►
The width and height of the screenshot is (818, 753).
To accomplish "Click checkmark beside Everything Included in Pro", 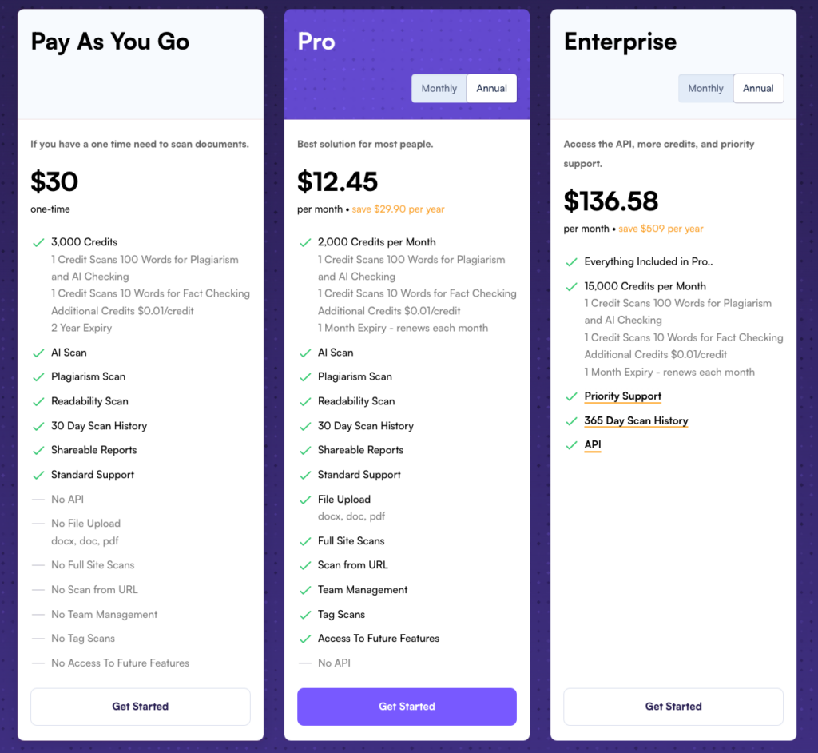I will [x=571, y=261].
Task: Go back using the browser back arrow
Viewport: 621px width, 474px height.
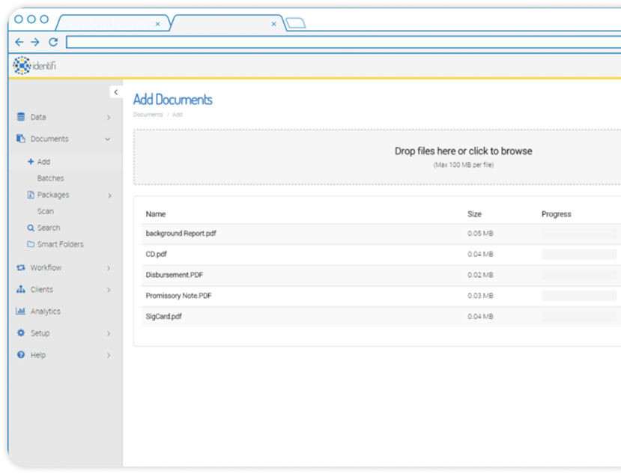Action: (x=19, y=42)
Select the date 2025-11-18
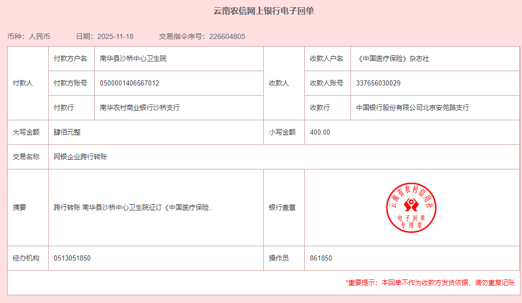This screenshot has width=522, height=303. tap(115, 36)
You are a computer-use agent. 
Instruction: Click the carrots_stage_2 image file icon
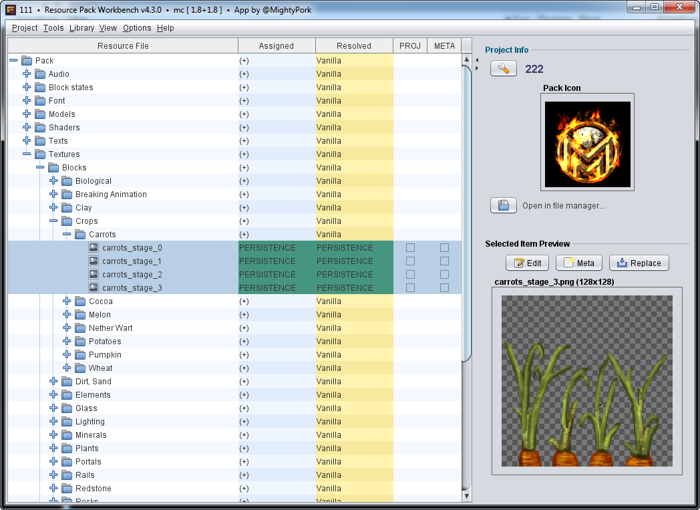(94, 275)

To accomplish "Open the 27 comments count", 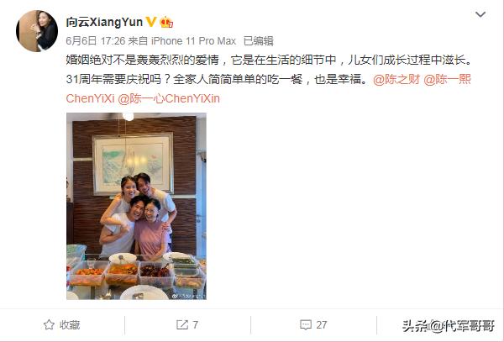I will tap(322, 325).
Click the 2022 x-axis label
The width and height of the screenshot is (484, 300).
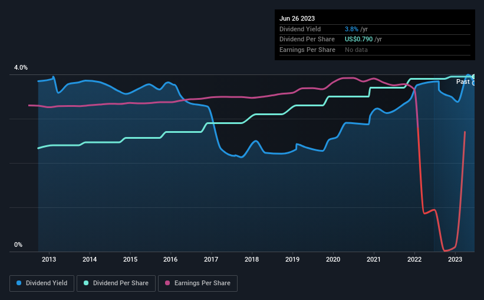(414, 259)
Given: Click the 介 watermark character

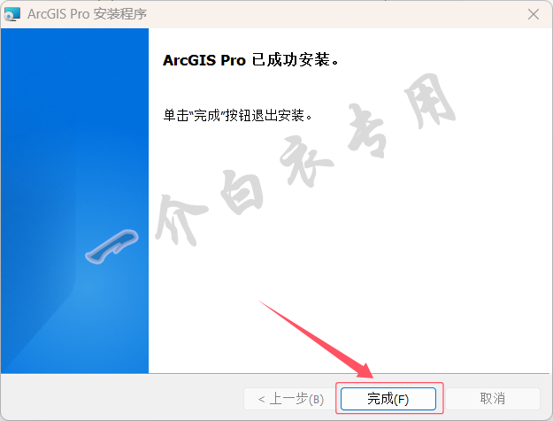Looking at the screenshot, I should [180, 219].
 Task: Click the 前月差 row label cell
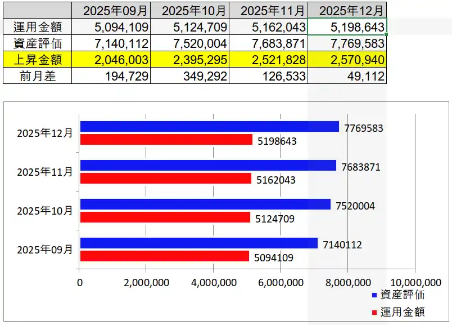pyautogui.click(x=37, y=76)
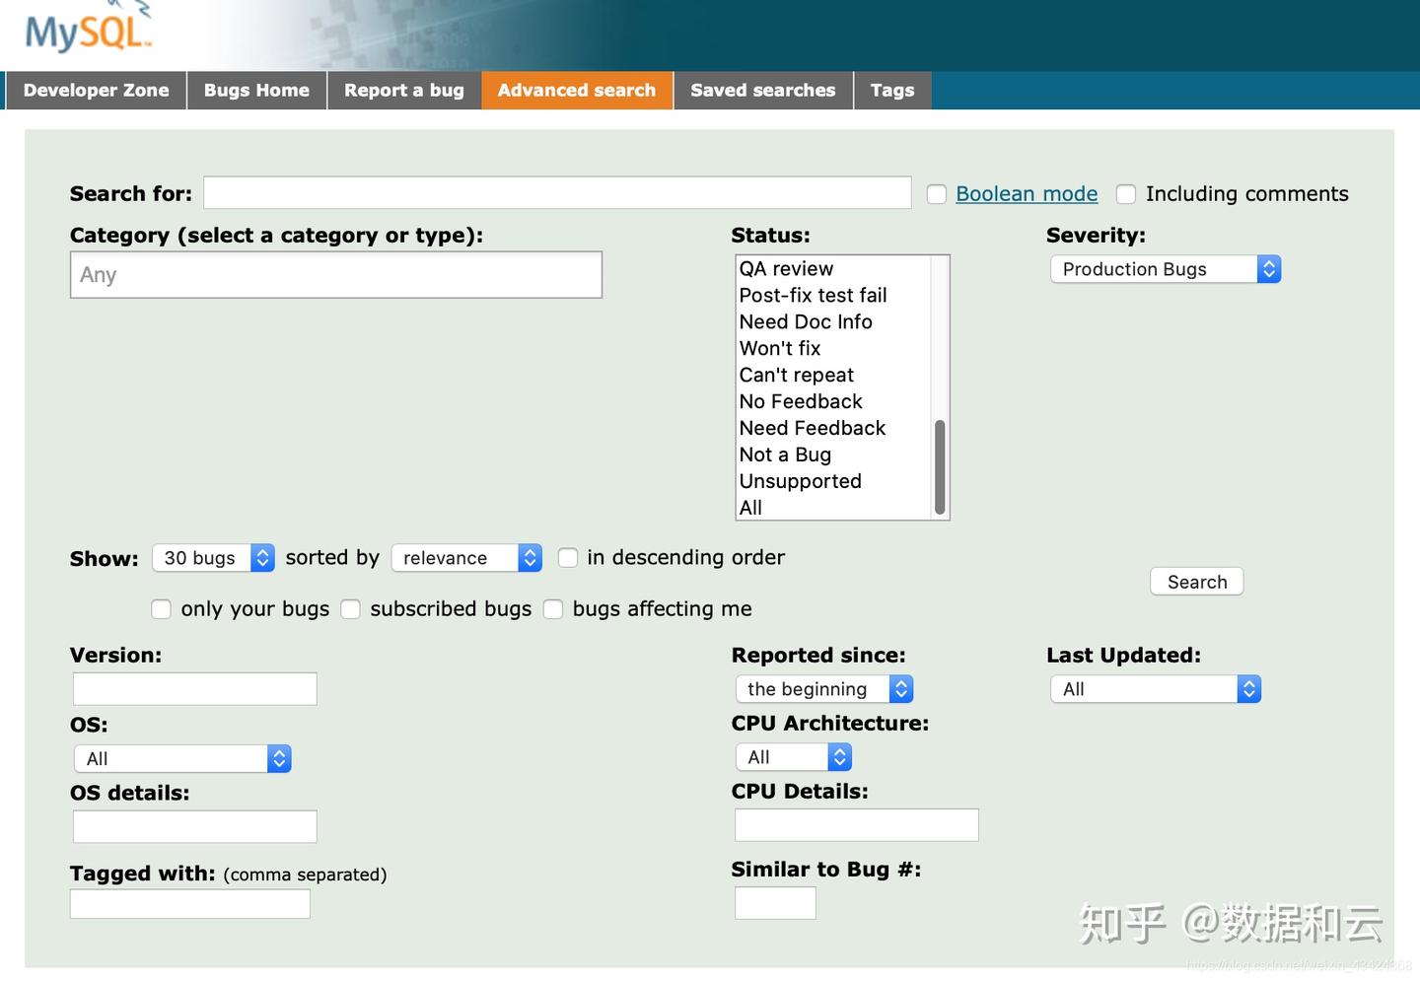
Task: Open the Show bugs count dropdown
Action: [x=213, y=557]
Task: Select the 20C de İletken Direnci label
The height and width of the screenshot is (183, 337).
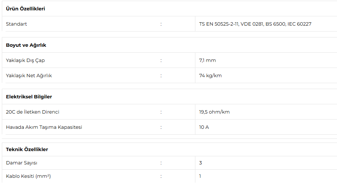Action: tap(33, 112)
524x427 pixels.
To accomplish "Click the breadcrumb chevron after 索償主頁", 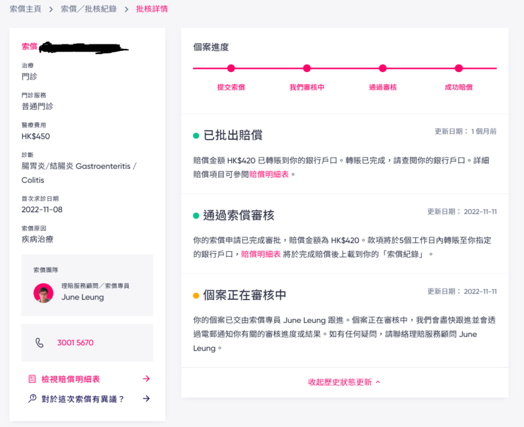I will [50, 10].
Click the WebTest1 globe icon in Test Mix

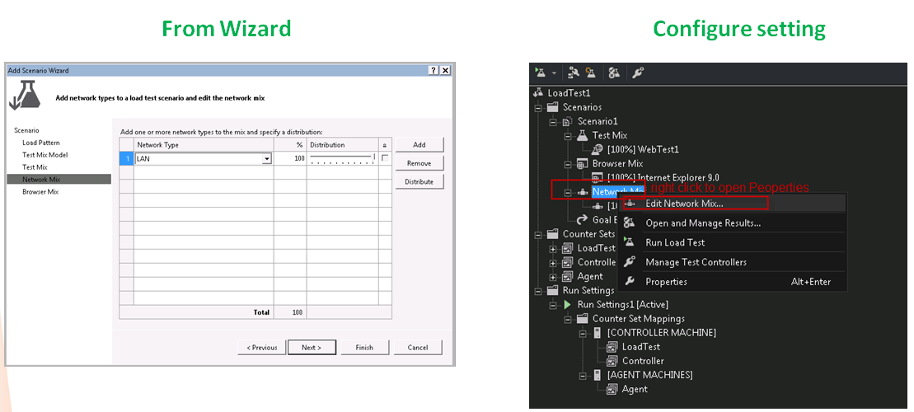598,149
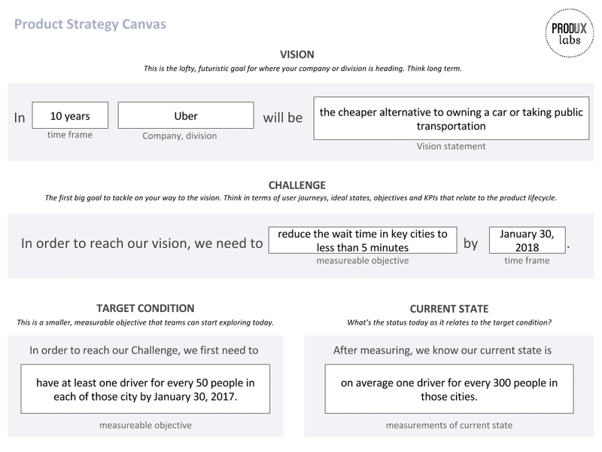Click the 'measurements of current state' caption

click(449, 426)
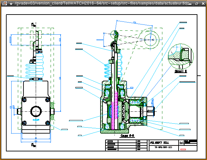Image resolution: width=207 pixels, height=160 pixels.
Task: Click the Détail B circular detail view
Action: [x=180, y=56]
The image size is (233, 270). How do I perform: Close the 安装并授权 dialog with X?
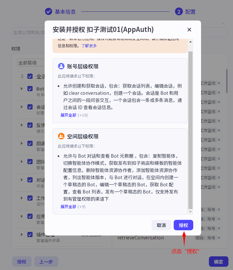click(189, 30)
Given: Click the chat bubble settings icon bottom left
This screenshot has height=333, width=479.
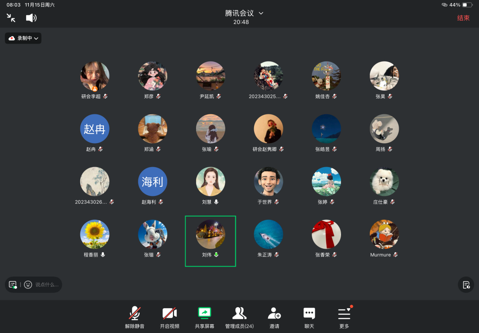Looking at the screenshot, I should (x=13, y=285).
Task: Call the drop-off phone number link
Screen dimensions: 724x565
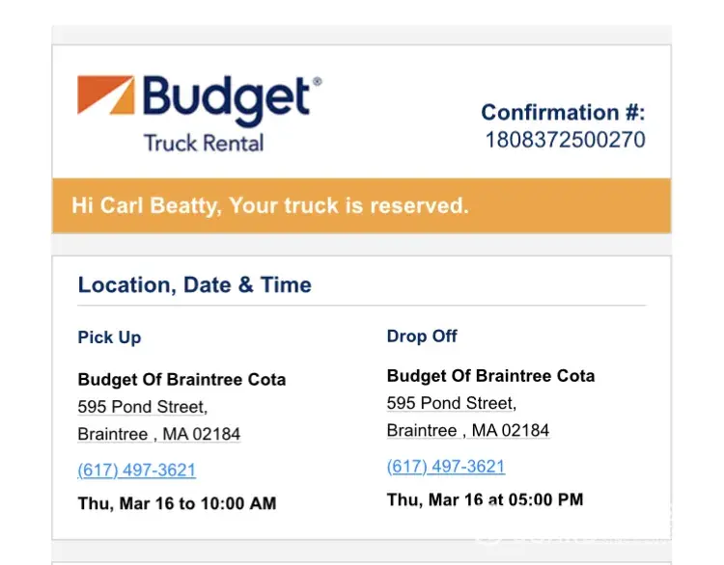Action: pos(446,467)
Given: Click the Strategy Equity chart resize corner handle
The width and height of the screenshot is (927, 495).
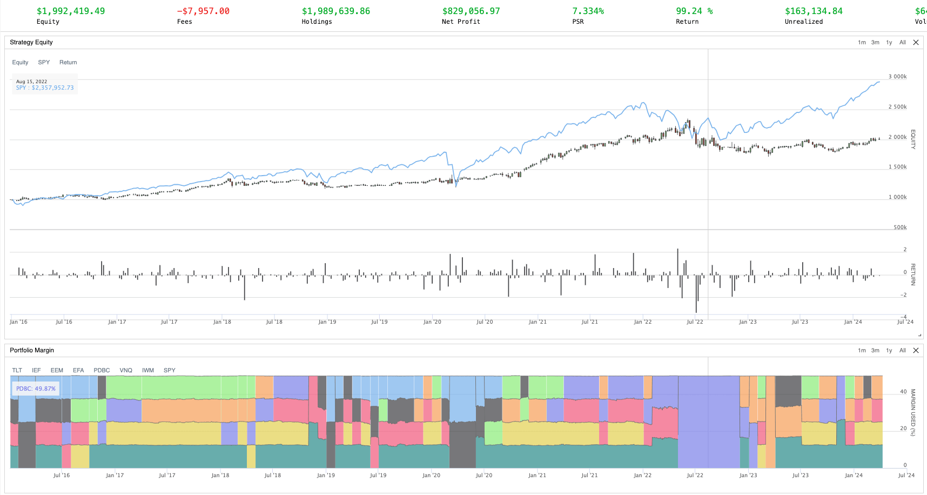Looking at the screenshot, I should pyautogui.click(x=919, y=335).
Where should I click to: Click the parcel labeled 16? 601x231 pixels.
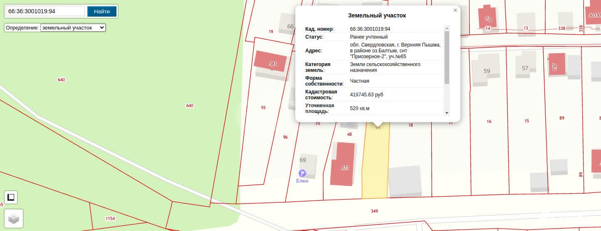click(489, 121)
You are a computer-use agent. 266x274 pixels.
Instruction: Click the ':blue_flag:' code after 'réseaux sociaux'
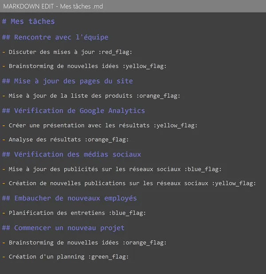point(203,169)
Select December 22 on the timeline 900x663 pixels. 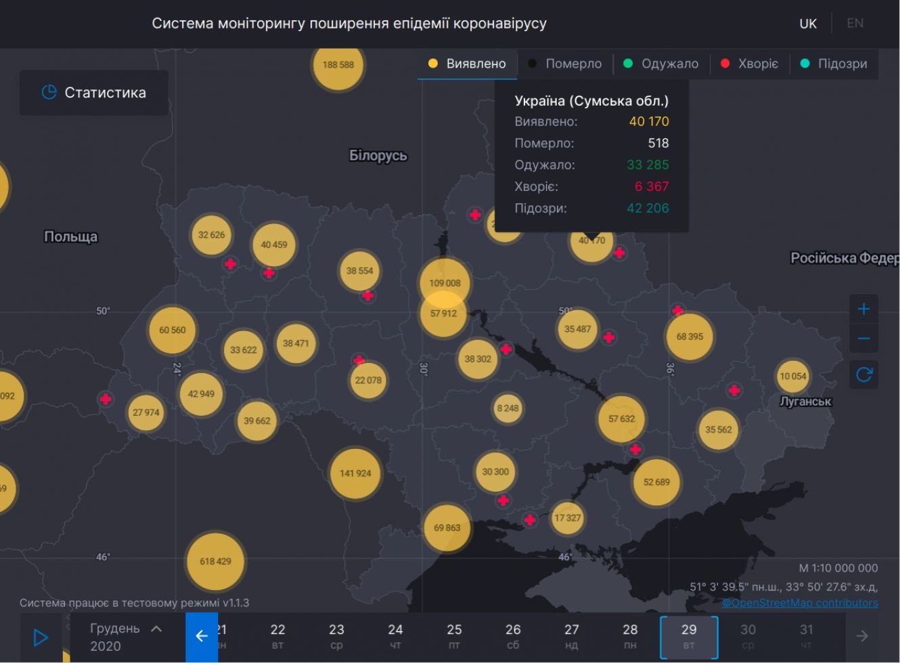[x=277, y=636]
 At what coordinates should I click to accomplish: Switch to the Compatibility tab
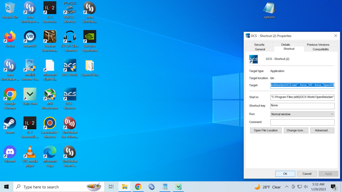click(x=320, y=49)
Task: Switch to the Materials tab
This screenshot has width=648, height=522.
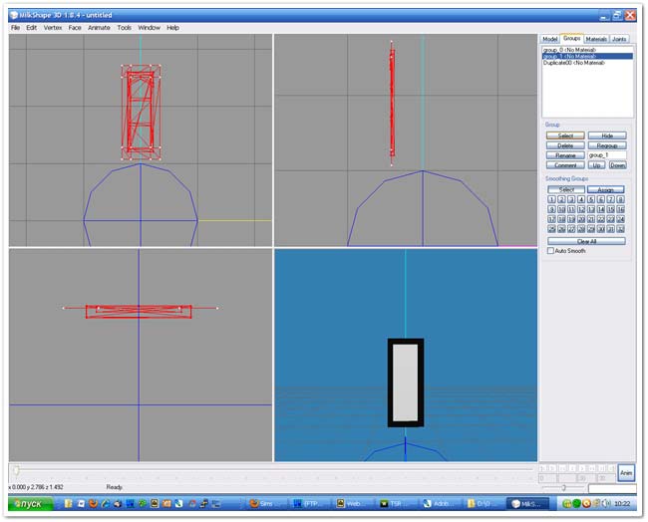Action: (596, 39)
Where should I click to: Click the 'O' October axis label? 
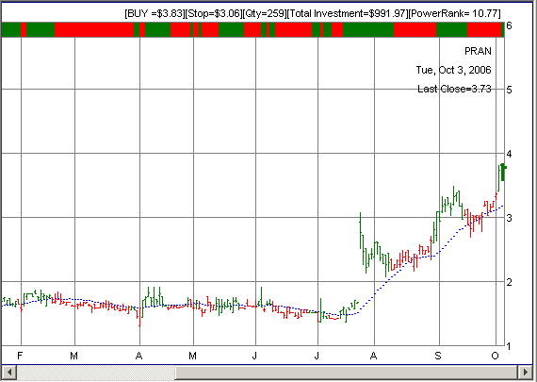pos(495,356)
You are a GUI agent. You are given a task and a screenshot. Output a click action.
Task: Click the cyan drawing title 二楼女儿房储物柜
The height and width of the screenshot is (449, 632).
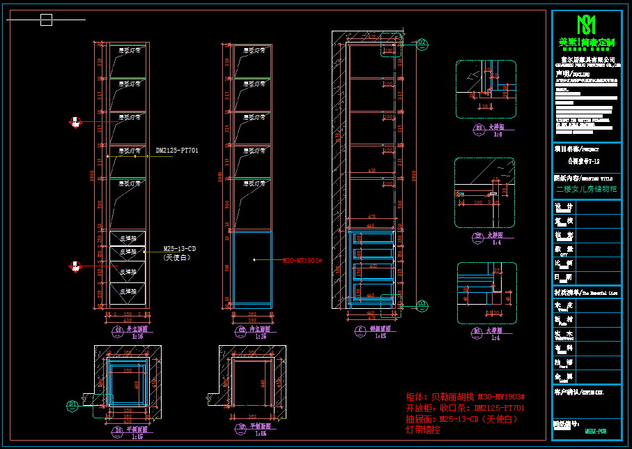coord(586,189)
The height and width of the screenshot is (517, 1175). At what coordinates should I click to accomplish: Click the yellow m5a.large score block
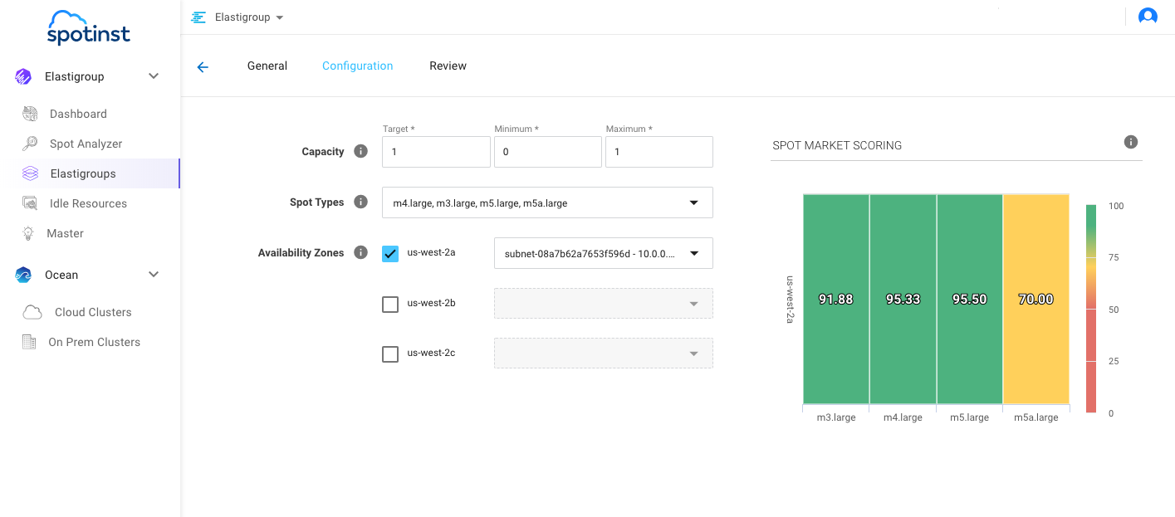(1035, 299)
◄
* _What to work on_:
Whenever the string "agent" occurs in a line of the entries above, copy that line.

* _Output below_:
You are a computer-use agent. 
You are a computer-use agent. 266x274 pixels.
You are a GUI agent. You are given a task and a screenshot. Output a click action.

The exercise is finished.